# Task instructions
- A) Write out the passage on the Neubauer climate case word for word, from "Largely inspired by" to "freedom, and dignity.".
- B) Answer these from the passage on the Neubauer climate case:
(i) In what year was the Neubauer case brought?
(ii) What was the earlier case in which farmers sued the German state?
(iii) Under which international agreement did the claimants say the state's mitigation objective breached its obligations?
- C) Continue the passage on the Neubauer climate case, starting after its last sentence.

# Document passage

↓

Largely inspired by Urgenda[i], the Neubauer[ii] case positioned itself on the innovative pathway set by the Dutch precedent, while at the same time moving beyond it. The cause was brought in 2020 by a group of young climate activists, and partly by the children of the farmers who had sued the German state in the previous Biobauer case[iii]. Their claims, as many parallel lawsuits globally, was that the (German) state’s current mitigation objective breached its international obligations under the Paris Agreement as well as their constitutional rights to life, property, occupational freedom, and dignity.

↑

# Dataset content
↓

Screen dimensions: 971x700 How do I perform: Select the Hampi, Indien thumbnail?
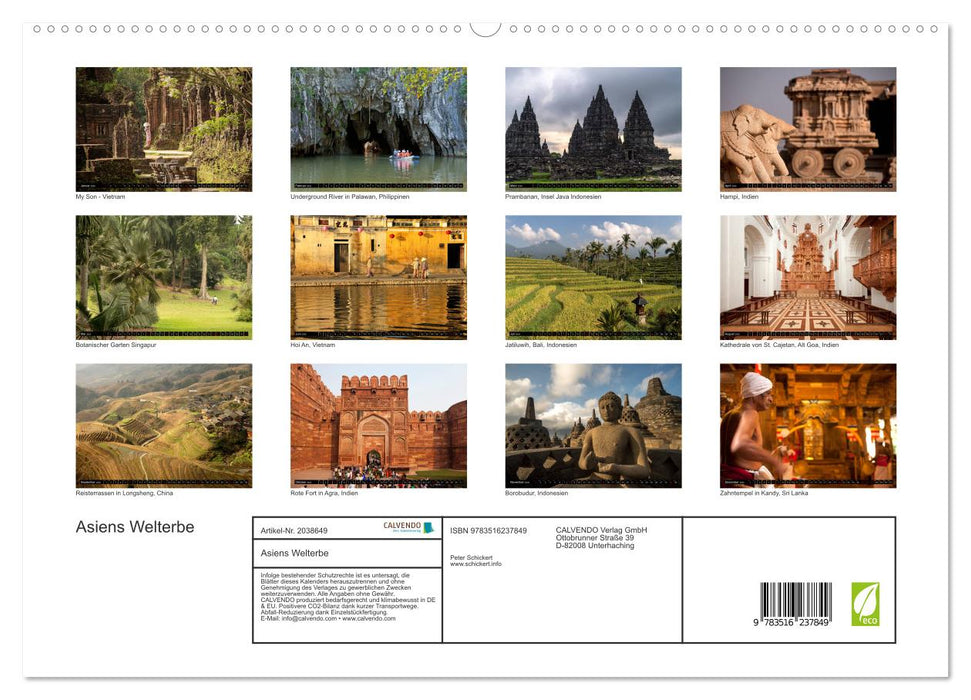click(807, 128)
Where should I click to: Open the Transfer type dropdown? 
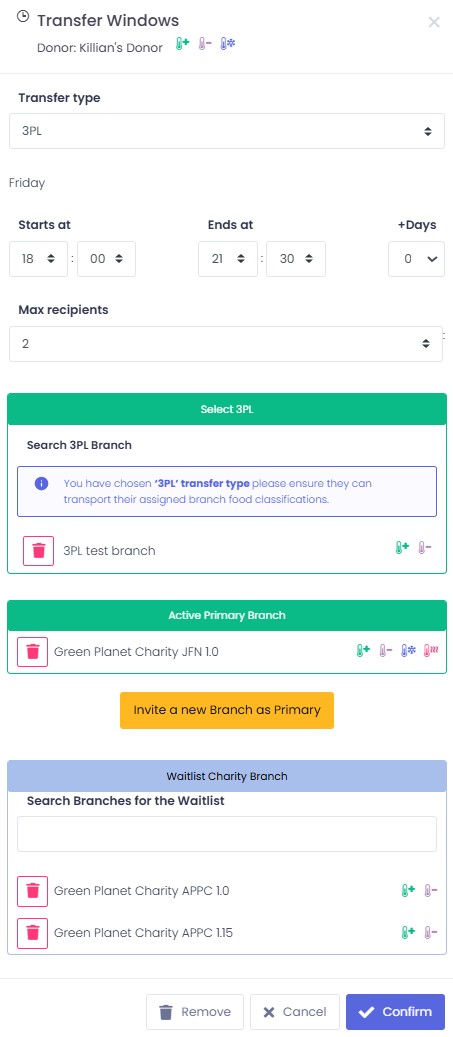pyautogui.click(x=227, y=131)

↑
↓

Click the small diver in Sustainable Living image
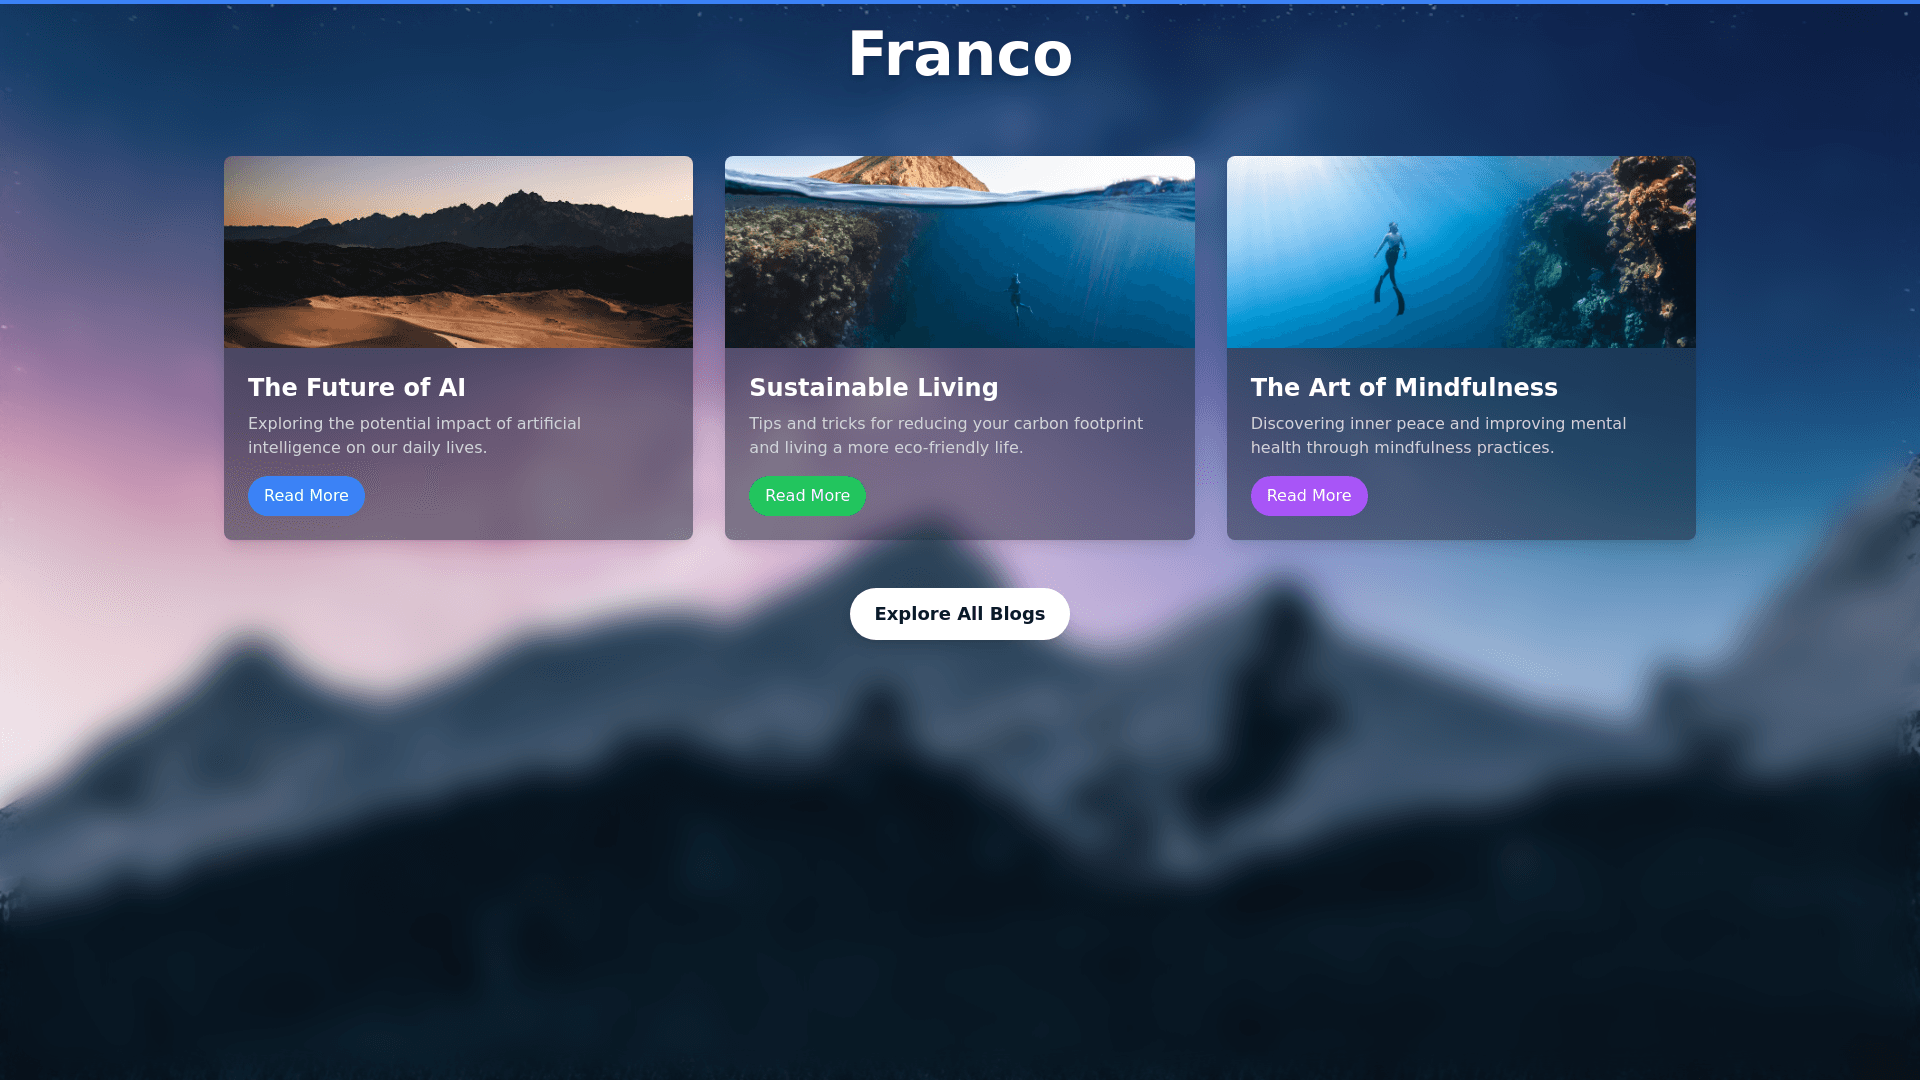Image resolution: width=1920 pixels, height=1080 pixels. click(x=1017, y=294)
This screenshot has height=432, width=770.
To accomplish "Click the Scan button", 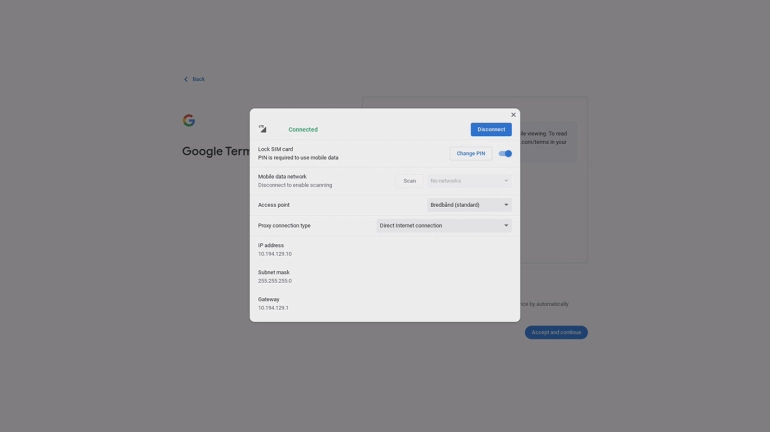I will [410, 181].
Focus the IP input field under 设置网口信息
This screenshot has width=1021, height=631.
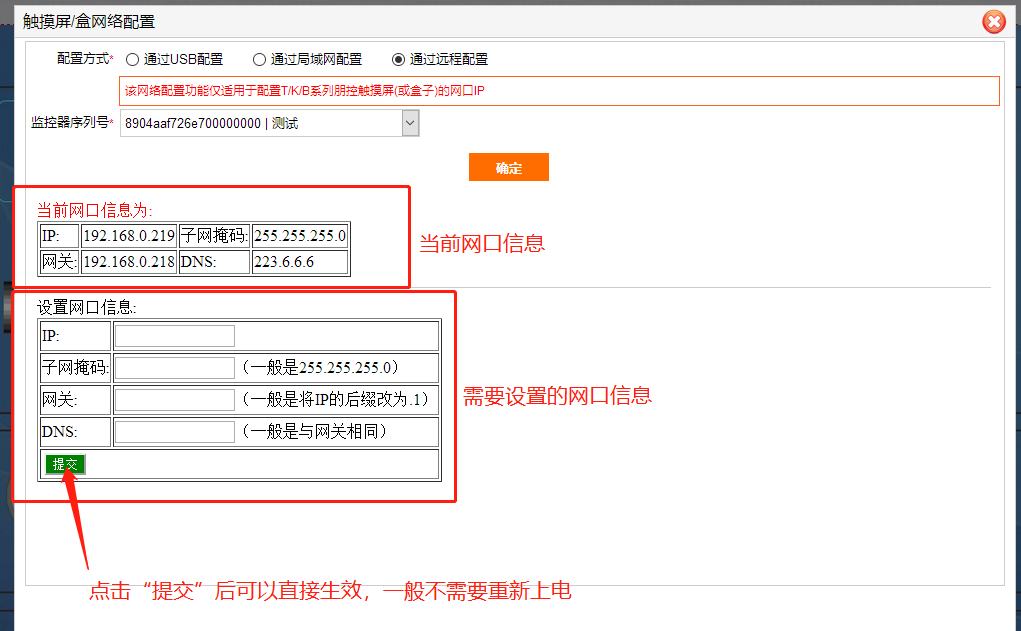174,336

↑
↓

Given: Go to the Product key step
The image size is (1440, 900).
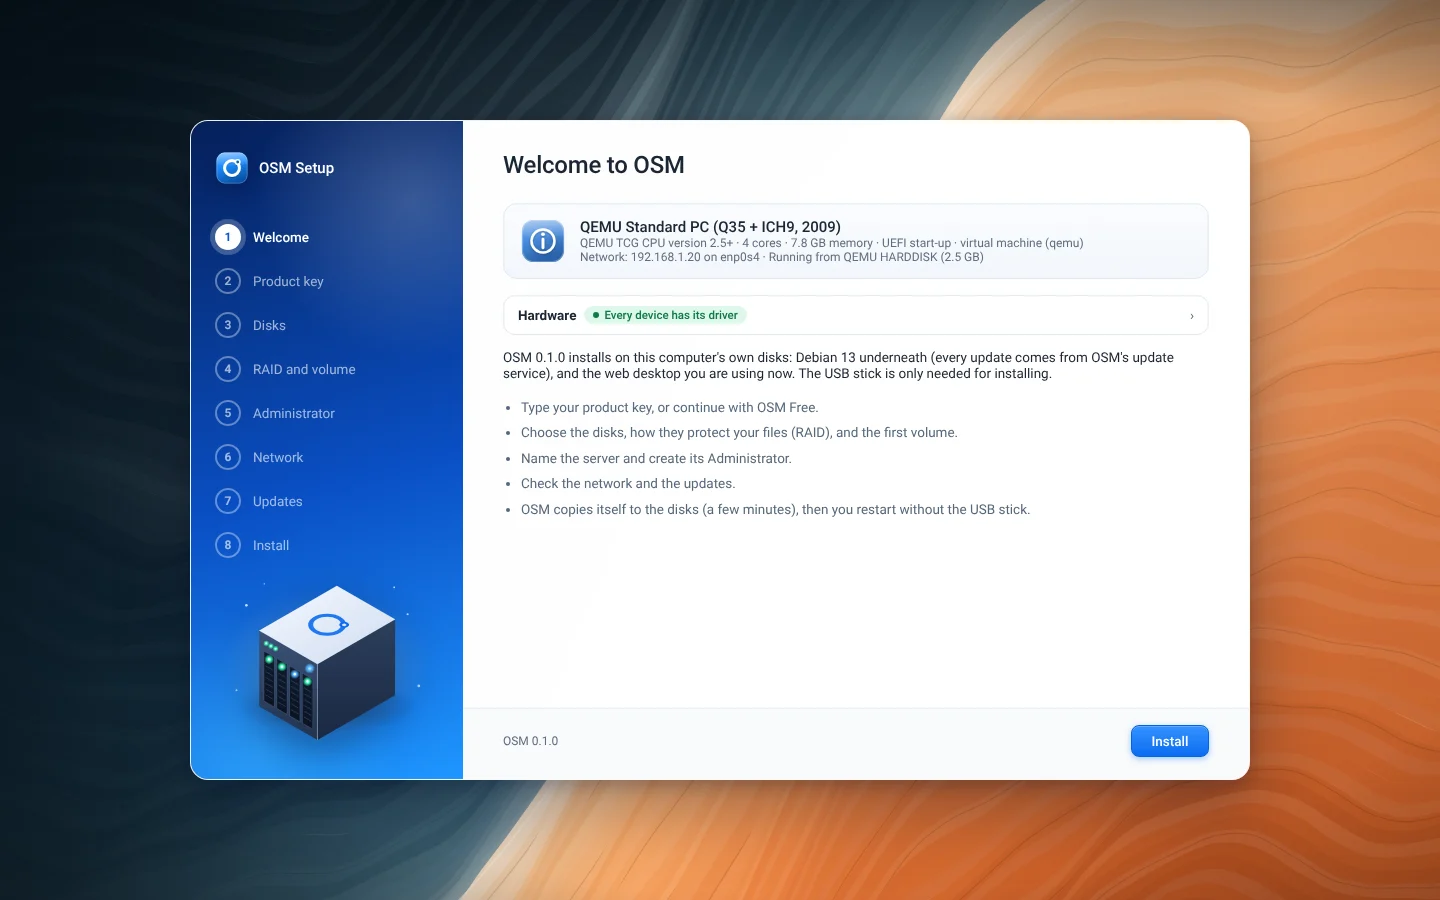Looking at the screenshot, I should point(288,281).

↑

# The replies
- A)
Largely inspired by Urgenda[i], the Neubauer[ii] case positioned itself on the innovative pathway set by the Dutch precedent, while at the same time moving beyond it. The cause was brought in 2020 by a group of young climate activists, and partly by the children of the farmers who had sued the German state in the previous Biobauer case[iii]. Their claims, as many parallel lawsuits globally, was that the (German) state’s current mitigation objective breached its international obligations under the Paris Agreement as well as their constitutional rights to life, property, occupational freedom, and dignity.

- B)
(i) 2020
(ii) The Biobauer case
(iii) The Paris Agreement

- C)
Bringing youth-led claims to the old continent

On the demonstration to launch the recently filed Italian lawsuit, two climate activists dressed in astronaut clothes came down a futuristic car to give the small crowd gathered in front of the Palace of the Senate “a message of hope, and a terrible warning”: unless serious action is taken, forced migrations and extreme events will become the rule in 2100.   Besides the pop references,[iv] the use of a future-looking narrative is still a relative novelty in climate change litigation in Europe, where environmental organizations have so far rather emphasized the present effects of climate change and its urgency.[v]

Being led by a group of young climate activists and thoroughly inspired to intergenerational justice, the Neubauer case has opened a new intergenerational pathway into European climate change litigation. In their claim, the plaintiffs interpreted the right to dignity (art. 1 GG), in combination with the constitutional obligation to protect the natural foundations of life (art. 20 GG), and on that basis constructed a new “right to the humane future” or to an “ecological subsistence minimum”. Considering the interdependence between present emissions and future climate, the activists argued that the procrastination of mitigation policies condemned young and future generations to carry a higher mitigation burden compared to the older ones.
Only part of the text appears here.